The film’s protagonist Robert Oppenheimer was the scientist who headed the Manhattan Project, leading to the development of the atomic bomb. Nolan’s portrayal of this supposedly unfairly persecuted figure shows how the scriptwriter, who also scripted Batman, “can combine entertainment and smarts into a riveting whole,” according to Oleksinski. He also gives kudos to Robert Downey, Jr., for playing the “conniving politician” who indulges in red baiting by going after poor Oppenheimer.

When the New Left reconstructed America’s recent history in the 1960s, it portrayed American Communists and fellow travelers as well-intentioned, while those who went after them were raging bigots or just “conniving politicians.” As a result, even today American audiences are expected not to care that a socially privileged, well-educated scientist, who was asked to head the team that created the atomic bomb, described himself in the movie as a Communist sympathizer. Actually, this statement is meant to underscore Oppenheimer’s naïve and caring nature. Nor should we notice that his brother Frank, his mistress, and his wife were all Communists who, at least by implication, indirectly served Stalin’s mass-murdering regime.

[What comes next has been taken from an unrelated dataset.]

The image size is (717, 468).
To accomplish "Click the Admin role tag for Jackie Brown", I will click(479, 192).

Although the Soviet agent Klaus Fuchs was assigned to Hans Bethe, Oppenheimer’s associate in the Manhattan Project in 1943, Oppenheimer was supposed to oversee Fuchs, who regularly reported to his Soviet masters from 1942 to 1950. We also learn that Oppie expressed qualms about continuing American atomic research after the Soviets became our likely new enemies. But he seems to have been fine with the project as long as the “fascists” were being targeted.

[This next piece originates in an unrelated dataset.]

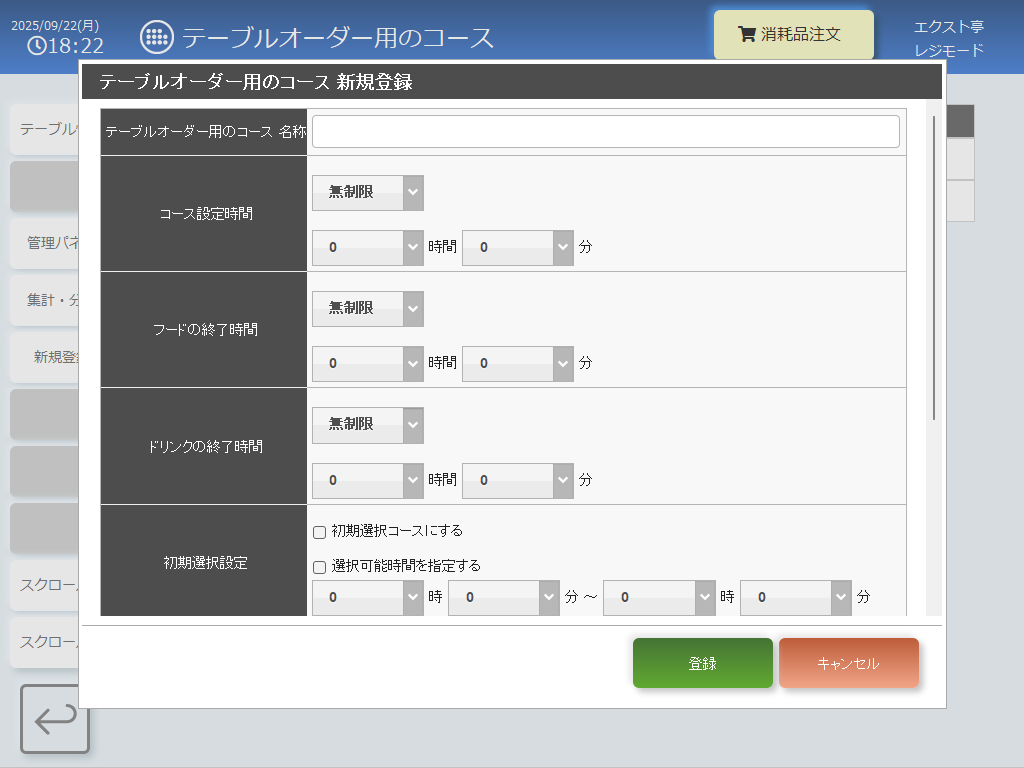Expand the フードの終了時間 minutes dropdown
The height and width of the screenshot is (768, 1024).
[517, 364]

Yes, I know that contrary to what this movie suggests, Oppenheimer eventually came around to working on the hydrogen bomb but even then, he continued to say nutty things that alarmed fellow scientists such as Edward Teller, who didn’t share Oppenheimer’s far-left politics. One needn’t disregard entirely Teller’s falling out with Oppenheimer to recognize at least a kernel of truth in his judgment that Oppenheimer, while loyal to the United States, was not the best person to be advising the Atomic Energy Commission (AEC). Perhaps the AEC should not have revoked Oppie’s security clearance in 1954, but if I had been sitting on that committee, I might have been tempted to vote with the majority. General Leslie Groves, who chose Oppenheimer for the Manhattan Project, understood the baggage his pick brought with him but, like Teller, he didn’t consider Oppenheimer to be personally disloyal to the United States. The question is whether anyone with his strongly pro-Communist views and close Communist associations should have been trusted with such a position.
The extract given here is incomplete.